Reproduce the listing below word for word, every line of it, without the pictures.

> _TASK INPUT_:
## Start

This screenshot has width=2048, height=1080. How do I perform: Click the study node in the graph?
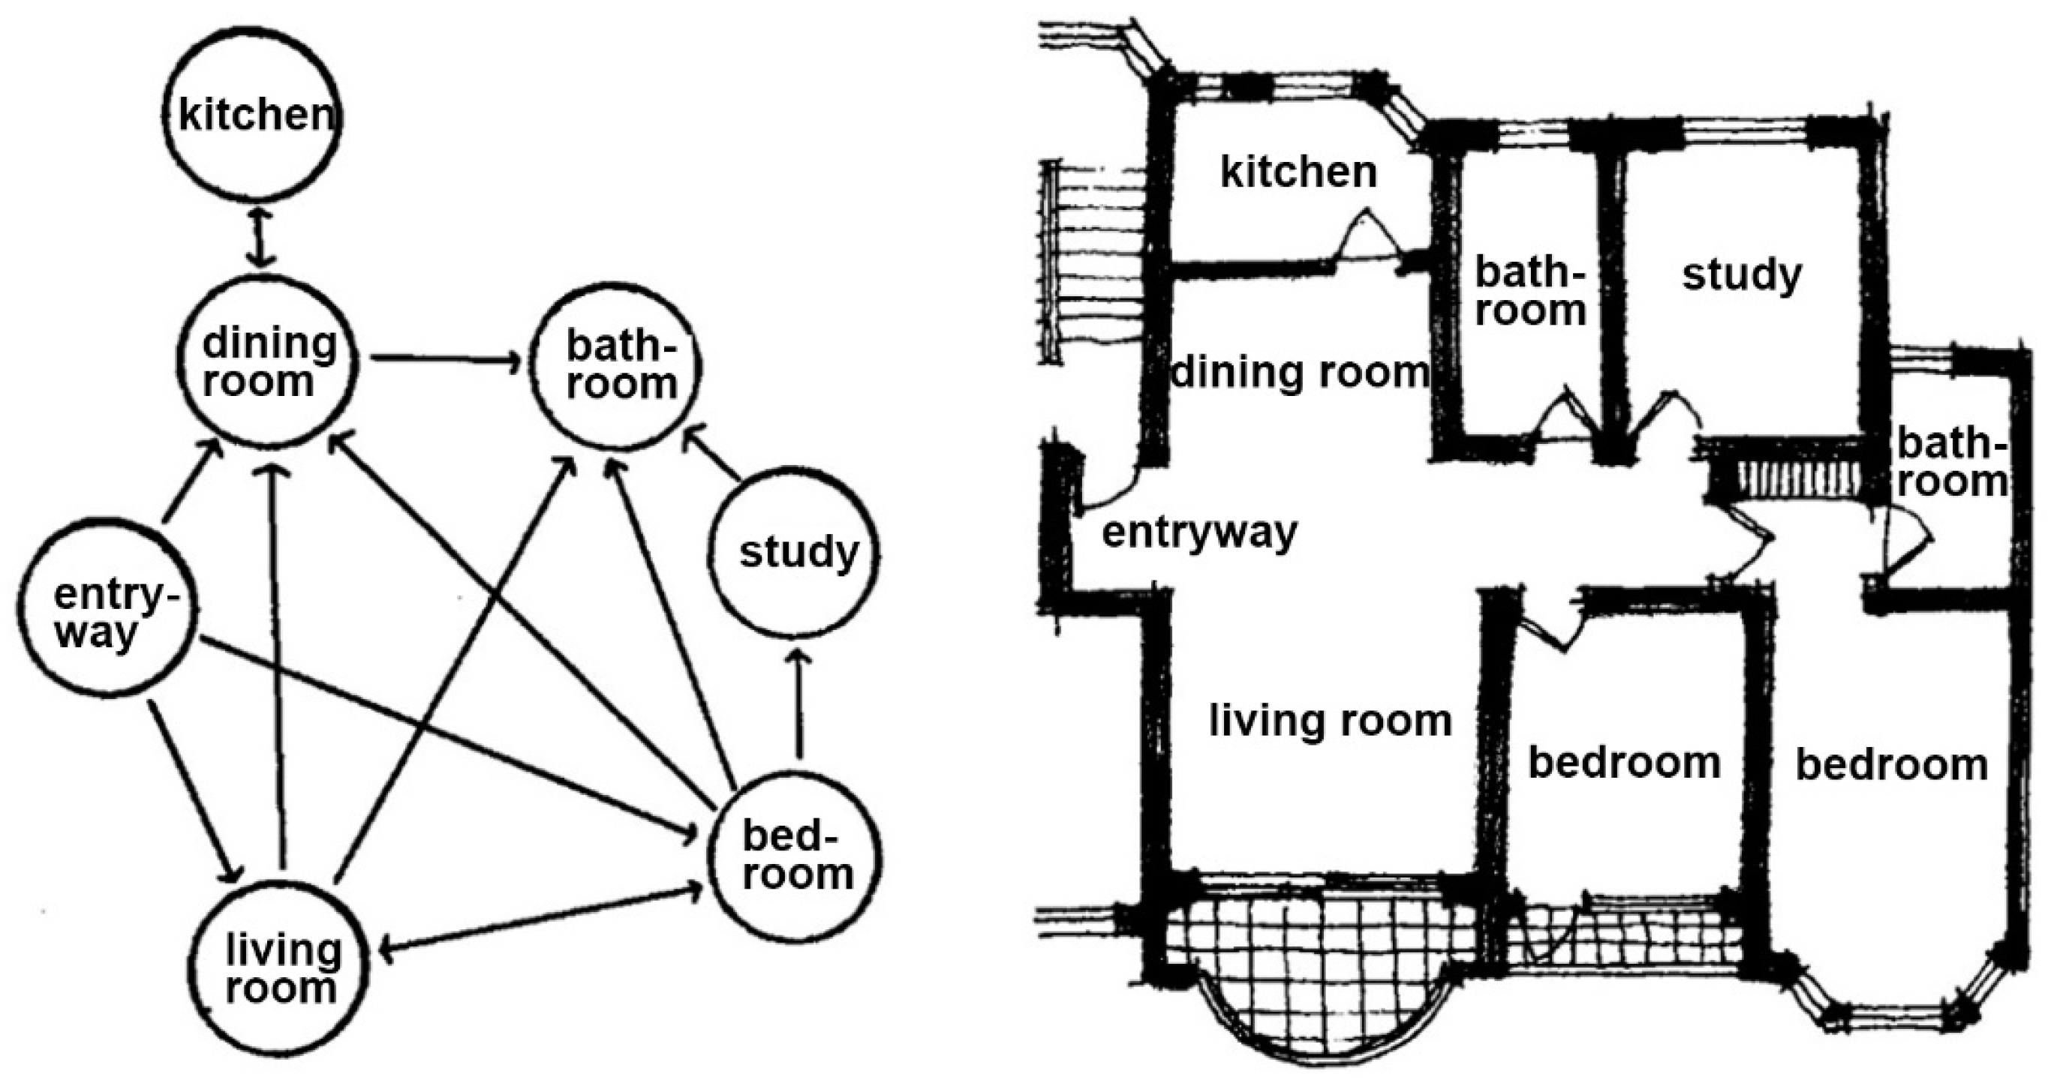pyautogui.click(x=793, y=551)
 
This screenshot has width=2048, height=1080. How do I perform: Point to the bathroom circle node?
pyautogui.click(x=616, y=365)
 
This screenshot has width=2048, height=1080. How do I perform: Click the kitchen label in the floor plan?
pyautogui.click(x=1298, y=172)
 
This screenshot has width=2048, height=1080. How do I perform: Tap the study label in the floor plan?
pyautogui.click(x=1741, y=276)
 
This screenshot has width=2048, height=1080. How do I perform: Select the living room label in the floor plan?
pyautogui.click(x=1330, y=722)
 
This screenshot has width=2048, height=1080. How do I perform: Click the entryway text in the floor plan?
pyautogui.click(x=1199, y=532)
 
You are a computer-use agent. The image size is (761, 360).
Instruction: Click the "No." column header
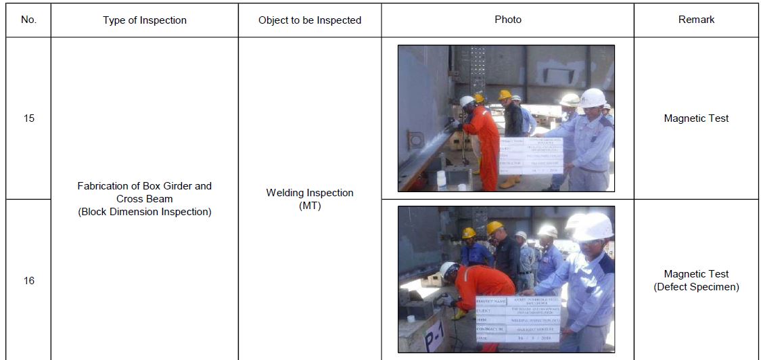(28, 20)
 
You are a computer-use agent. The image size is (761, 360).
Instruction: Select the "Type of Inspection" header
(144, 20)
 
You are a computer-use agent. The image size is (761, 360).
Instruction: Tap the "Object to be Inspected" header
(310, 20)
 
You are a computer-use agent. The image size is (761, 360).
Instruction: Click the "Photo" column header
(507, 20)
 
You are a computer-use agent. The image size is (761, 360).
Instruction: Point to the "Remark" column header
(696, 20)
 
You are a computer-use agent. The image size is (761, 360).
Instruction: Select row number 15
(28, 118)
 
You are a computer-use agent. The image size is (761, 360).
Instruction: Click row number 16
(28, 280)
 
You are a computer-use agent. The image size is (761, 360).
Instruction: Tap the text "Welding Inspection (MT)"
(310, 199)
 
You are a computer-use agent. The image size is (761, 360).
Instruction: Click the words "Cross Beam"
(144, 199)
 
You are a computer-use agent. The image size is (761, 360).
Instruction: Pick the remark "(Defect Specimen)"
(696, 287)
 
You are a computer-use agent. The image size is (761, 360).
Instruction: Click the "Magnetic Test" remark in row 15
(696, 118)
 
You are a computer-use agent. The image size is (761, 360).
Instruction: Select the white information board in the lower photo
(518, 318)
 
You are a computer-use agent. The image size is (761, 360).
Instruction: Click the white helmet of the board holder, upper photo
(593, 98)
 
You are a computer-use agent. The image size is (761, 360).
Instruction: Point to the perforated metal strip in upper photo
(478, 68)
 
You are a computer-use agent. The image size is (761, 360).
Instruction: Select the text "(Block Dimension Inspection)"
(144, 212)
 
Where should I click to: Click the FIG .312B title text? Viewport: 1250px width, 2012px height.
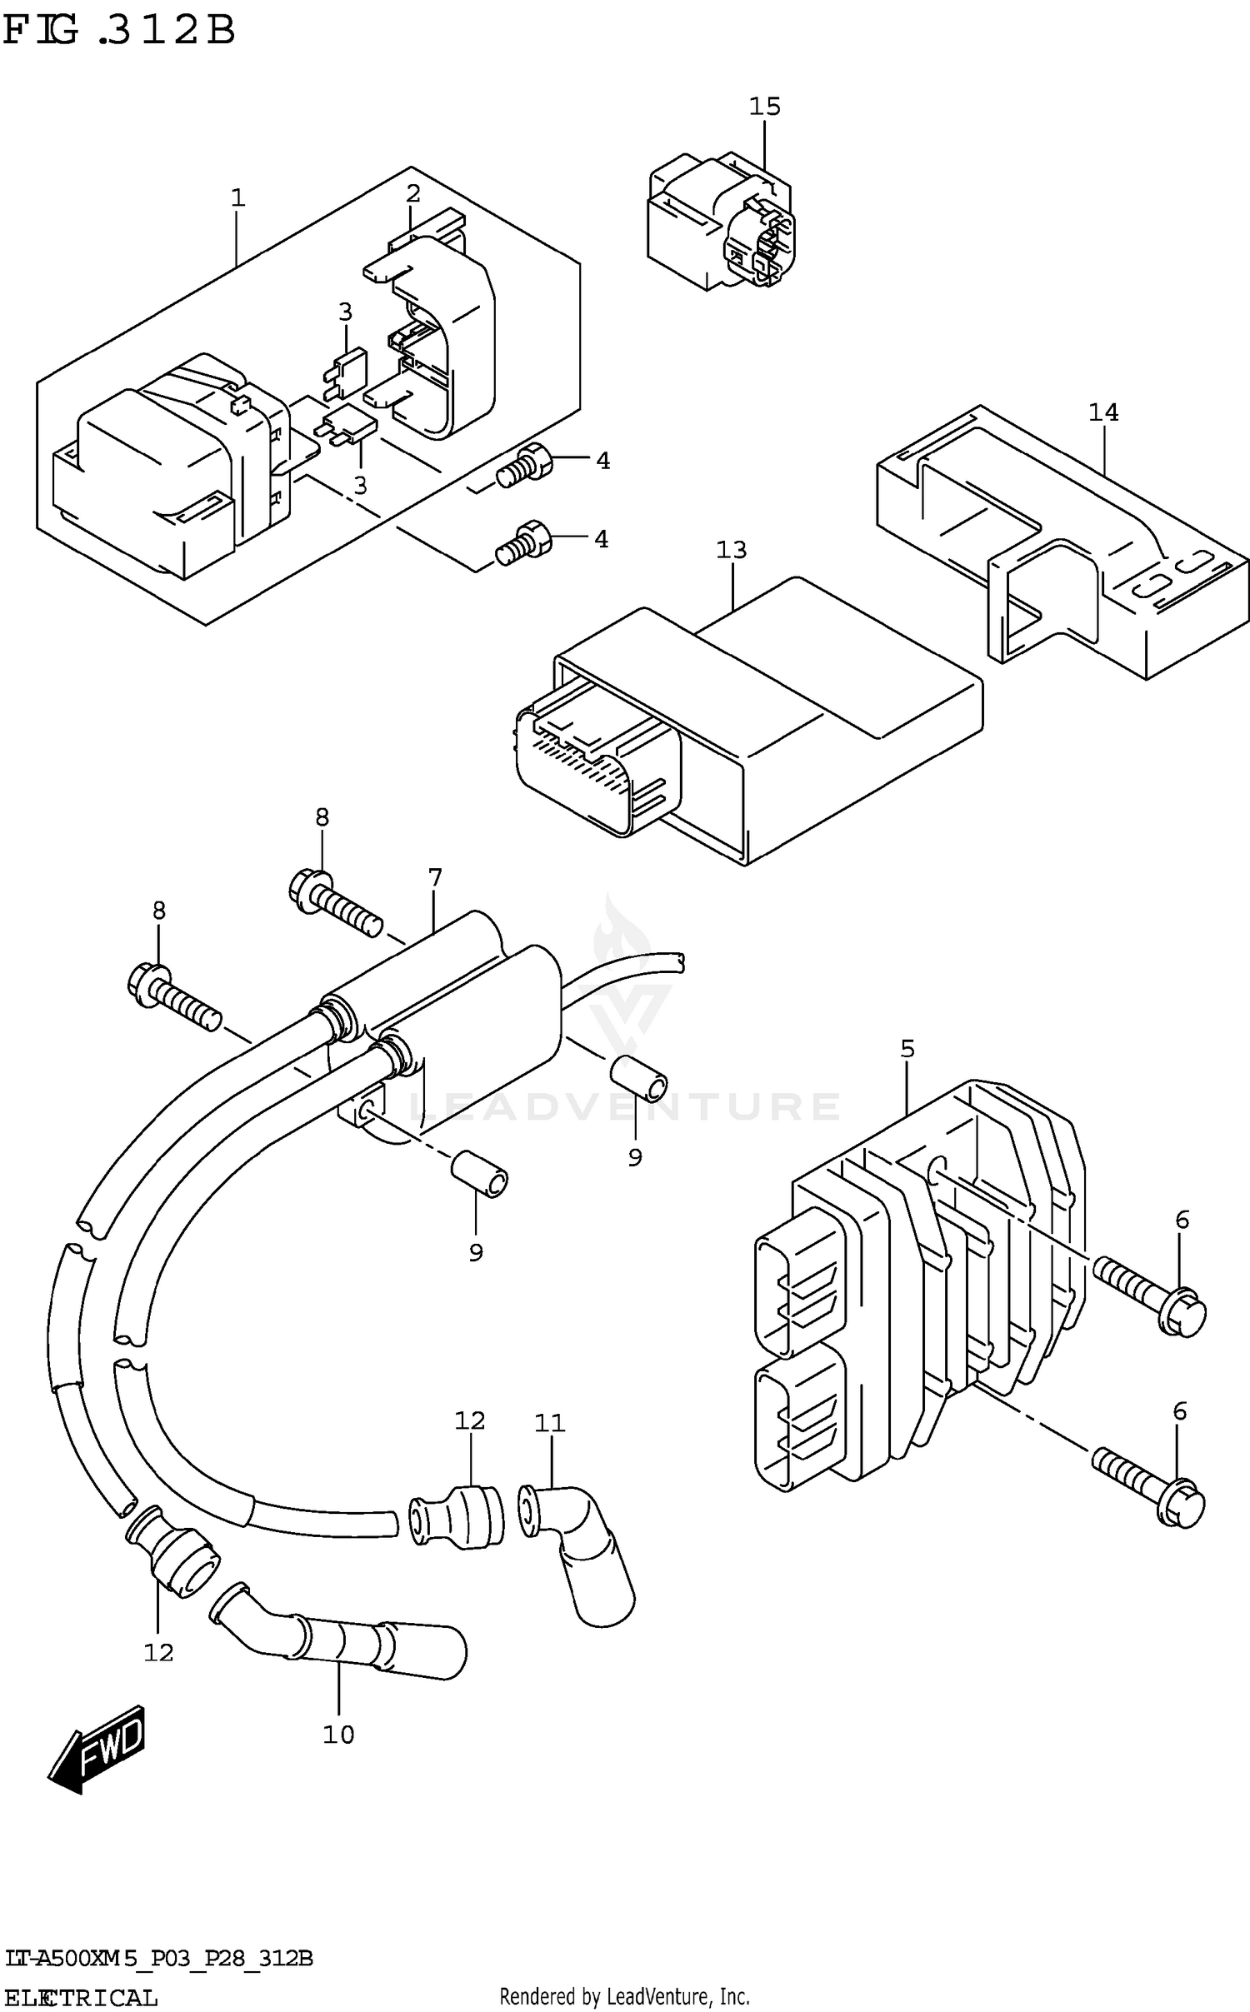click(118, 32)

## End

> _OUTPUT OF THE TASK_:
This screenshot has width=2048, height=1080. How do I perform: Click the study node in the graph?
pyautogui.click(x=793, y=551)
 
This screenshot has width=2048, height=1080. How do I perform: Point to the bathroom circle node?
pyautogui.click(x=616, y=365)
 
This screenshot has width=2048, height=1080. How do I perform: Click the kitchen label in the floor plan?
pyautogui.click(x=1298, y=172)
 
This screenshot has width=2048, height=1080. How do I perform: Tap the study label in the floor plan?
pyautogui.click(x=1741, y=276)
 
This screenshot has width=2048, height=1080. How do I perform: Select the living room label in the floor plan?
pyautogui.click(x=1330, y=722)
 
This screenshot has width=2048, height=1080. How do I perform: Click the entryway text in the floor plan?
pyautogui.click(x=1199, y=532)
 
You are a computer-use agent. The image size is (761, 360).
Instruction: Click the "No." column header
(28, 20)
 
You are a computer-use agent. The image size is (761, 360).
Instruction: Select the "Type of Inspection" header
(144, 20)
 
You are a computer-use agent. The image size is (761, 360).
Instruction: Tap the "Object to be Inspected" header
(310, 20)
 
You are a computer-use agent. The image size is (761, 360).
Instruction: Click the "Photo" column header
(507, 20)
 
You are a computer-use agent. The image size is (761, 360).
Instruction: Point to the "Remark" column header
(696, 20)
 
You are a computer-use agent. The image size is (761, 360).
Instruction: Select row number 15
(28, 118)
 
You are a computer-use agent. The image size is (761, 360).
Instruction: Click row number 16
(28, 280)
 
You are a computer-use agent. The image size is (761, 360).
Instruction: Tap the text "Welding Inspection (MT)"
(310, 199)
 
You are a computer-use agent. The image size is (761, 360).
Instruction: Click the words "Cross Beam"
(144, 199)
 
You are a computer-use agent. The image size is (761, 360).
Instruction: Pick the remark "(Defect Specimen)"
(696, 287)
 
You are a computer-use agent. The image size is (761, 360).
Instruction: Click the "Magnetic Test" remark in row 15
(696, 118)
 
You are a computer-use agent. The image size is (761, 360).
Instruction: Select the white information board in the lower photo
(518, 318)
 
You are a computer-use agent. The image size is (761, 360).
Instruction: Click the white helmet of the board holder, upper photo
(593, 98)
 
You are a computer-use agent. The image size is (761, 360).
Instruction: Point to the perforated metal strip in upper photo
(478, 68)
 
You are a computer-use agent. The image size is (761, 360).
Instruction: Select the text "(Block Dimension Inspection)"
(144, 212)
 
Where should I click to: Click the FIG .312B title text? Viewport: 1250px width, 2012px height.
click(118, 32)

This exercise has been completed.